7. Conclusion & Investment Thesis

This analysis indicates that Smithfield Foods represents a high-quality, market-leading U.S. protein business. The company is currently benefiting from a favorable position in the commodity cycle, characterized by a recovery in hog prices and a decline in key feed costs. Its business is anchored by a highly profitable and stable branded Packaged Meats division, which provides a resilient earnings base to offset the inherent cyclicality of its Fresh Pork operations.

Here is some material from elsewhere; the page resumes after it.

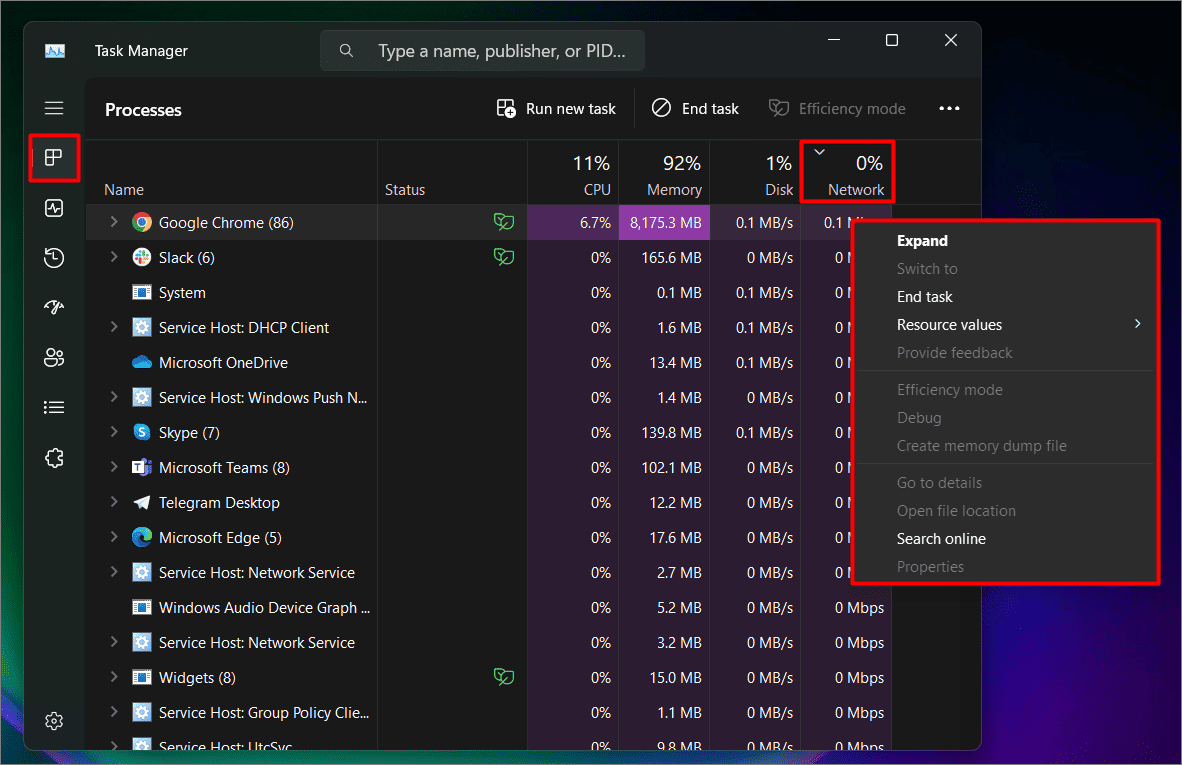The image size is (1182, 765).
Task: Expand the Microsoft Teams process group
Action: coord(113,467)
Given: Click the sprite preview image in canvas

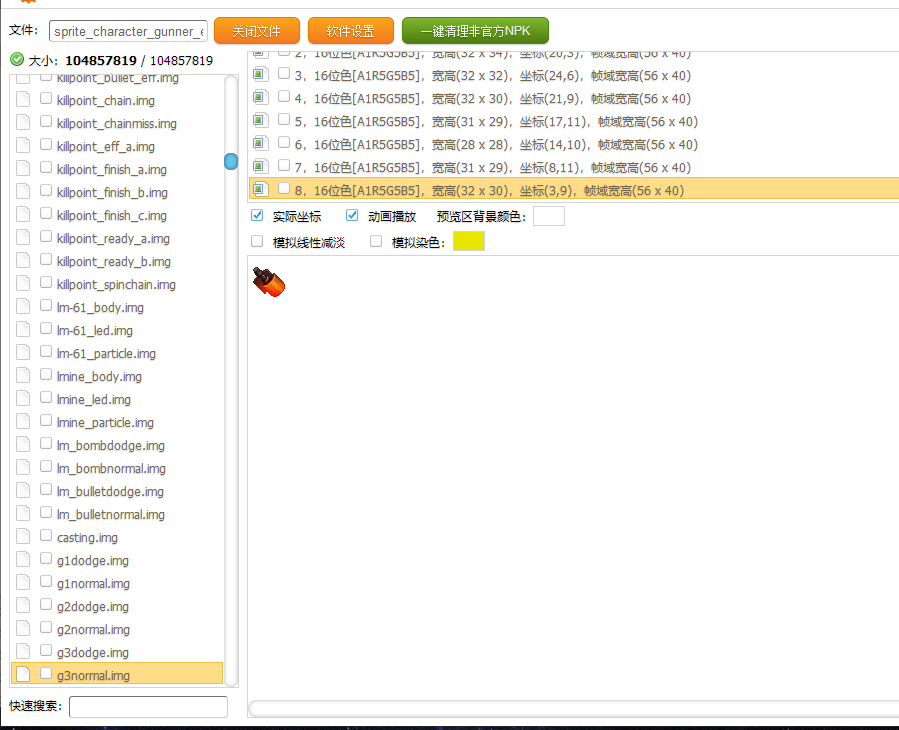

The core investment thesis for Smithfield Foods is centered on the potential for a significant valuation re-rating. Following its recent IPO, SFD now exists as a U.S.-listed, pure-play entity, which could allow it to detach from the "conglomerate discount" and geopolitical risk premium that has historically weighed on the valuation of its parent company, WH Group. If the market begins to value SFD more in line with its U.S. peers like Tyson Foods and Hormel Foods, substantial upside for shareholders could be unlocked.

Key Catalysts:

  1. Valuation Re-rating: As Smithfield establishes a track record as a standalone U.S. public company, investors may increasingly value it based on the strength of its domestic operations and peer comparisons, rather than its parent's discounted multiple.

  2. Normalization of Trade with China: A material reduction or elimination of the 57% tariff on U.S. pork would provide a significant boost to export volumes, improve domestic pricing dynamics, and enhance overall investor sentiment.

  3. Sustained Margin Expansion: A combination of persistently low feed costs, continued growth of the high-margin Packaged Meats business, and successful operational efficiency initiatives could drive corporate margins above historical averages.

Primary Risks:

  1. Geopolitical Escalation: A further deterioration in U.S.-China trade relations, leading to higher tariffs or other trade barriers, remains the most significant and unpredictable near-term risk.

  2. Commodity Cycle Downturn: A sharp reversal in the hog cycle, leading to lower pork prices, or a spike in grain costs would directly and negatively impact profitability, particularly in the Pork segment.

  3. Controlling Ownership Overhang: WH Group's 93% ownership stake limits the strategic and financial independence of Smithfield and could act as a ceiling on its valuation, preventing a full re-rating to U.S. peer levels.

RE-RATING POTENTIAL

8. Technical Analysis, Price Action & Short-Term Outlook

Since its IPO in January 2025 at a price of $20.00 per share, Smithfield Foods' stock has demonstrated positive momentum. Due to its short trading history of less than a year, long-term trend indicators such as the 200-day moving average are not yet established. However, the stock is currently trading above its 50-day moving average, signaling a constructive short-term trend. The positive first-half 2025 earnings report from WH Group in August served as a key catalyst, reinforcing the strength of the underlying U.S. operations and supporting the stock's upward trajectory. The short-term outlook appears positive, underpinned by strong earnings momentum and favorable commodity trends, though the stock will remain sensitive to any news related to U.S.-China trade relations.